— begin Entries provided —

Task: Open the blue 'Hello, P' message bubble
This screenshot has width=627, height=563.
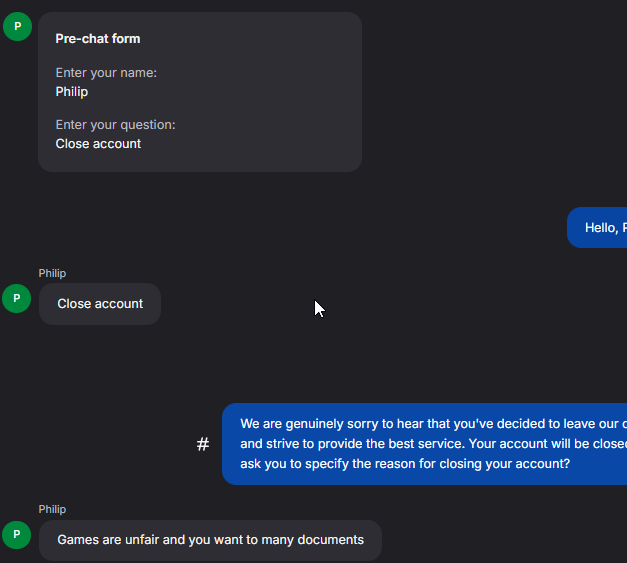Action: [600, 228]
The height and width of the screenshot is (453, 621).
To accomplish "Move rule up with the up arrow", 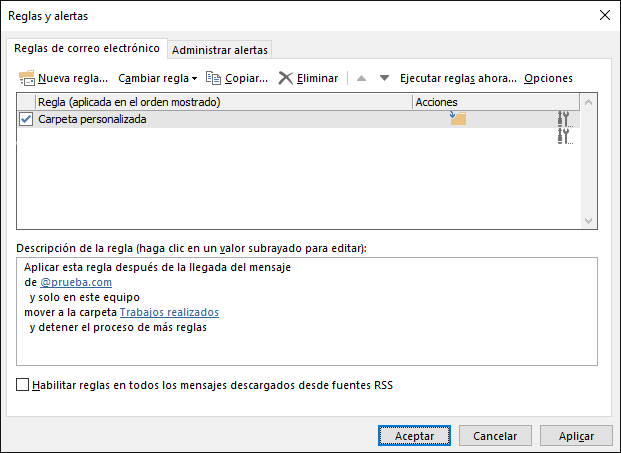I will pos(362,78).
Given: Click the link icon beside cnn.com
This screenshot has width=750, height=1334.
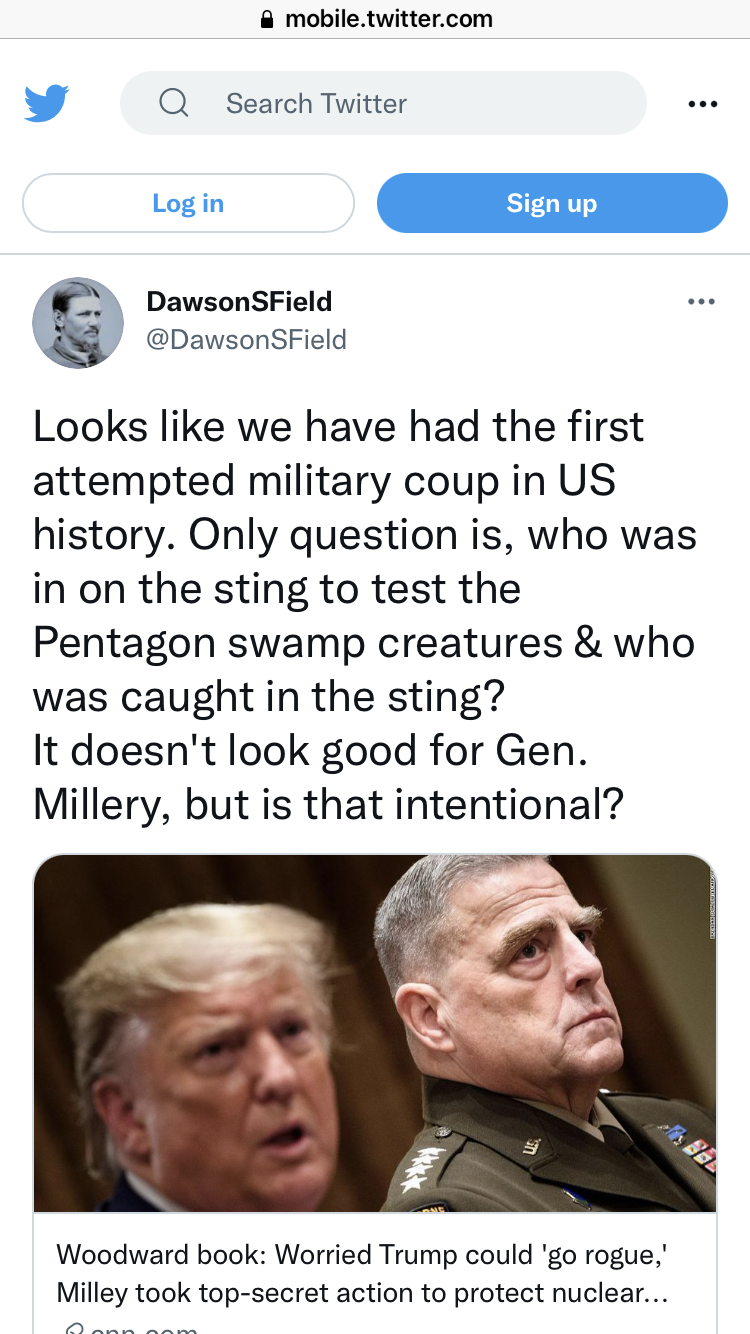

— end Entries provided —

Show every line above that contains the string "width". Case counts.

Correct result
This screenshot has width=627, height=563.
The height and width of the screenshot is (453, 621).
This screenshot has width=750, height=1334.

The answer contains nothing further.